En essayant successivement de rentrer à l’exposition Brassai (pour l’amour de Paris) puis sans plus de succès à celle de Cartier-Bresson, hier après-midi, nous avons fini par atterrir dans une petite galerie du coté du Pont Neuf. Agréable détour, improbable itinéraire, né de la déambulation sans contrainte, à la recherche de rien de précis mais prêt pour une heureuse surprise, cette rencontre avec un photographe et son œuvre nous aura permis de débattre du rôle de l’image.
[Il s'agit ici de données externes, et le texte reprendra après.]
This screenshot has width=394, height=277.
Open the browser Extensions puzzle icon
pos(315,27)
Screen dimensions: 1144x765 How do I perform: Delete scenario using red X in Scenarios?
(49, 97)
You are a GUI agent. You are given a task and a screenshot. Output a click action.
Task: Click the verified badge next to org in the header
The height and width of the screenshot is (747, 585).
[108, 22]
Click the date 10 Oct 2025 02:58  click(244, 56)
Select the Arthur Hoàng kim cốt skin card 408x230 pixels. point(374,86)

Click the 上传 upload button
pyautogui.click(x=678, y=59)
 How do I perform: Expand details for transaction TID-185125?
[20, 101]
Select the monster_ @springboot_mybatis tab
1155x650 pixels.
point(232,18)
Ou pour être plus clair, la photo est-elle un instantané du lien entre la ville, le décor, les éléments d’architecture qui semblent la définir, et ses habitants, ses passants, ses individus anonymes ? Là où certains admireront le sens du détail, des lignes ou des perspectives, la capacité du photographe à rendre les contrastes entre nature et construction de l’homme, d’autres au contraire, seront plus saisis par l’expression des personnages (du personnage le plus souvent), et tenteront de capter un message.
Lecture émotionnelle ou analyse esthétique ? Comment choisir ? Faut-il choisir, d’ailleurs ?… Alors que nous débutons un débat contradictoire à propos de la photo d’un passage sous-terrain du métro dans lequel se projette une ombre de personne, Jean-François Baecker, l’artiste exposé, se rapproche de nous, intrigué. Il nous propose de nous mettre d’accord, et nous affirme qu’il y a bien l’idée d’un lien entre chaque personnage et l’univers dans lequel il est photographié, que la vitesse trop élevée avec laquelle nous parcourons les rues de Paris (encore plus les couloirs du métro), ne nous permet pas de saisir. Folie urbaine, et oubli de la beauté éphémère et anonyme, pourtant présente là, sous nos yeux !
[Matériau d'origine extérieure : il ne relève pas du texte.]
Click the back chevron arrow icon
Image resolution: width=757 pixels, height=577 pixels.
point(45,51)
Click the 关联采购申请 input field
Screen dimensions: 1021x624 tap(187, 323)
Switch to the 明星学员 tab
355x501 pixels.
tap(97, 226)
Certes la vitesse est tueuse d’émotions ! Naturellement, aller vite c’est passer à coté de quelque chose, et donc prendre le temps d’une photo de ce quelque chose, c’est un accomplissement artistique que nous devrions saluer. Les émotions que nous percevons en regardant les photos de cette exposition, intitulée Expériences II, sont d’abord intuitives. En en discutant, nous les réfléchissons, nous les intellectualisons. Elles sont alors confrontés à nos référentiels culturels, à notre goût construit et nous les apprécions.
Il me semble que l’appréciation au sens du beau, est une justification a posteriori de nos émotions, d’une lecture intuitive. Est-ce ainsi que l’oeil du photographe fonctionne ? Est-il d’abord saisi par une émotion, par l’humain passant dans le cadre, avant de déclencher un mécanisme, avant de traiter la lumière, avant de choisir son développement puis son exposition ?
« Courir, courir et oublier ses sensations, ses sentiments. Peur de vivre dans un monde auquel je m’attends. Nécessité de recommencer à être surpris. Je ne veux plus que l’on me dise quoi penser, quoi montrer, que l’on me montre à quoi penser, alors je vais retourner rêver et croire en la simplicité ». Jean-François Baecker.